Supplied text

# Newbie needs help, please!



## Critter Crazed (May 4, 2010)

Hi, I decided I wanted a rabbit or two! I've never had a rabbit before and someone I know has a batch of baby mutt rabbits for sale.

Can someone please tell me which genders I should get? I was thinking two females. But, if I had two females would I have to spay them? It's around $90 apiece to spay.. I don't want to spend money if it's not totally necessary, of course! 

Thanks for any comments. I'm completely new so any words of wisdom for me?

Oh and I hope this is in the right place.. If not I'm sorry!


----------



## glenolam (May 5, 2010)

I had rabbits growing up as a kid and we always had does.  I never spayed any of them, and never let them outside without supervision (so no wild bucks could get to them!).  

If you have no plans for breeding, I don't think it would matter the gender, as long as you don't ever get two of opposite genders.  My other feeling is that if you get a buck and put him outside without an enclosure, he might run off if he senses a wild doe....

Task item
Print the forum thread about choosing rabbit genders back word for word, in full.

Supplied information
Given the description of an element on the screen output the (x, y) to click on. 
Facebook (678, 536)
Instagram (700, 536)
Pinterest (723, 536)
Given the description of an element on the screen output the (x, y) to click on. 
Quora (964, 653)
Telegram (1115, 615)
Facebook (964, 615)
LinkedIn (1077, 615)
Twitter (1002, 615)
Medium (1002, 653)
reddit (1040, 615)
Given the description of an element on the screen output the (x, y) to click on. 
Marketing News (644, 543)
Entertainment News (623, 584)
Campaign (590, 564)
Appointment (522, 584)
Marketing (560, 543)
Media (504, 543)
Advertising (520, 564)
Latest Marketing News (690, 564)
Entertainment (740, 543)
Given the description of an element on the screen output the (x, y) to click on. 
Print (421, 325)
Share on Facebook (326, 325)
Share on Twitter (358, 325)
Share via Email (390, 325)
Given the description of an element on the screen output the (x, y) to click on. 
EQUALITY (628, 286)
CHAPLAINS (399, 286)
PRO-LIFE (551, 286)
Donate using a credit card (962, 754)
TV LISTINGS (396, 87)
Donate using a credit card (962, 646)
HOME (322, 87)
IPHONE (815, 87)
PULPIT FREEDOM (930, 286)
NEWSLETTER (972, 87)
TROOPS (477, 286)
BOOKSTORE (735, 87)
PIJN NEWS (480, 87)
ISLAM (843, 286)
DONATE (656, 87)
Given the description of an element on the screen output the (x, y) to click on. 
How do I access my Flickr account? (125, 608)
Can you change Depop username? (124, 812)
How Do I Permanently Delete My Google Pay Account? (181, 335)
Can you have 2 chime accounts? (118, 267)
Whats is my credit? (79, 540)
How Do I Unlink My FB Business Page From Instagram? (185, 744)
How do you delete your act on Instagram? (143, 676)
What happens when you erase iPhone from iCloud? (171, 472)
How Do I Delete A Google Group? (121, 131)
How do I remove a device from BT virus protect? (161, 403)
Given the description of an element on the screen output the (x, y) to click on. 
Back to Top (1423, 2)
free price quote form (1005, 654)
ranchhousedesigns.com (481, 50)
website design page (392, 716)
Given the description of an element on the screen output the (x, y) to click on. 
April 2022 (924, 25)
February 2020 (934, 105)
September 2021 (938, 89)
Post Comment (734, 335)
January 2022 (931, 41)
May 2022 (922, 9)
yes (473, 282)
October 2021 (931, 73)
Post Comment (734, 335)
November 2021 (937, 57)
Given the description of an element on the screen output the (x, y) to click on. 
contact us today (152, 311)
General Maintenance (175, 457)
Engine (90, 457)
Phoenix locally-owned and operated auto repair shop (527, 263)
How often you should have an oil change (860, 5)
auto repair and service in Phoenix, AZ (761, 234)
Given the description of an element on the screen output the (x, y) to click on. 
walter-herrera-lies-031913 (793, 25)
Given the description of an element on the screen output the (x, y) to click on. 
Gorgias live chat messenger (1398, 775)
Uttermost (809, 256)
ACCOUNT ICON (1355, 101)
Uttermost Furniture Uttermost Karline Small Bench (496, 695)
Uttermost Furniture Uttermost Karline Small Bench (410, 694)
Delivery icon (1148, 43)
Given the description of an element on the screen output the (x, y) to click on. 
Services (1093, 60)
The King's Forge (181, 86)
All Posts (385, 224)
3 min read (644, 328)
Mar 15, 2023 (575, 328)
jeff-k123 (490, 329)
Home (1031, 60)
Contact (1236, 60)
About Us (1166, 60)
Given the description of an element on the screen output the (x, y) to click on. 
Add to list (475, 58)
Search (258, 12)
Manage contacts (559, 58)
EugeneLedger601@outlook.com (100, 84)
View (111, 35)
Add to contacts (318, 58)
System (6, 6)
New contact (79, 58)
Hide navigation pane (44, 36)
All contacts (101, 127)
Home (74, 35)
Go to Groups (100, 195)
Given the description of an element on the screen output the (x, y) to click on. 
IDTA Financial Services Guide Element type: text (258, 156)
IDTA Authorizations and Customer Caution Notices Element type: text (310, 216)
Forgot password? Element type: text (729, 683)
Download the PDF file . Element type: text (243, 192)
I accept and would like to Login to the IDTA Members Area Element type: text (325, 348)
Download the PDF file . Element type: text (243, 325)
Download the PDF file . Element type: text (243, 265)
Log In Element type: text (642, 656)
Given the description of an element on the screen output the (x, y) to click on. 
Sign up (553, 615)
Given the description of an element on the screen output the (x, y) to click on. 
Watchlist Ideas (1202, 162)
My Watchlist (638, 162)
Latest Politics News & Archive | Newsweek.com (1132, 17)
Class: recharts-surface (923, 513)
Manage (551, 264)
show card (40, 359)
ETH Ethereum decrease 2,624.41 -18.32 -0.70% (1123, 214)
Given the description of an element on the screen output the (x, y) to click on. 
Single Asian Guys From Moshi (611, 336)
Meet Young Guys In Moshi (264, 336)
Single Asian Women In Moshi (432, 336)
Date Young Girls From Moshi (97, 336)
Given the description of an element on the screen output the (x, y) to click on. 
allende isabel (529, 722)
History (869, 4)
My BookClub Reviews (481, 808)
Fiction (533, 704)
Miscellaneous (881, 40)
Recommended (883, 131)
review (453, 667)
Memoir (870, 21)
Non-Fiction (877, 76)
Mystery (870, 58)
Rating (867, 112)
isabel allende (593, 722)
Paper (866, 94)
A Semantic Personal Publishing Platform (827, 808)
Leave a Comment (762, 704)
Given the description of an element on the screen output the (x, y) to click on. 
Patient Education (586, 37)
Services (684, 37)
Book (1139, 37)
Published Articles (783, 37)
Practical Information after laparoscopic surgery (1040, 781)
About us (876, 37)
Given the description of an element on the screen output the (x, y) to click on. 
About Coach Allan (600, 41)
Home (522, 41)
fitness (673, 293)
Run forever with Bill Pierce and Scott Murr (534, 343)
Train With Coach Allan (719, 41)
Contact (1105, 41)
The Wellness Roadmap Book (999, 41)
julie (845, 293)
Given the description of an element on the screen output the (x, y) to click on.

Response for this exercise
# Newbie needs help, please!



## Critter Crazed (May 4, 2010)

Hi, I decided I wanted a rabbit or two! I've never had a rabbit before and someone I know has a batch of baby mutt rabbits for sale.

Can someone please tell me which genders I should get? I was thinking two females. But, if I had two females would I have to spay them? It's around $90 apiece to spay.. I don't want to spend money if it's not totally necessary, of course! 

Thanks for any comments. I'm completely new so any words of wisdom for me?

Oh and I hope this is in the right place.. If not I'm sorry!


----------



## glenolam (May 5, 2010)

I had rabbits growing up as a kid and we always had does.  I never spayed any of them, and never let them outside without supervision (so no wild bucks could get to them!).  

If you have no plans for breeding, I don't think it would matter the gender, as long as you don't ever get two of opposite genders.  My other feeling is that if you get a buck and put him outside without an enclosure, he might run off if he senses a wild doe....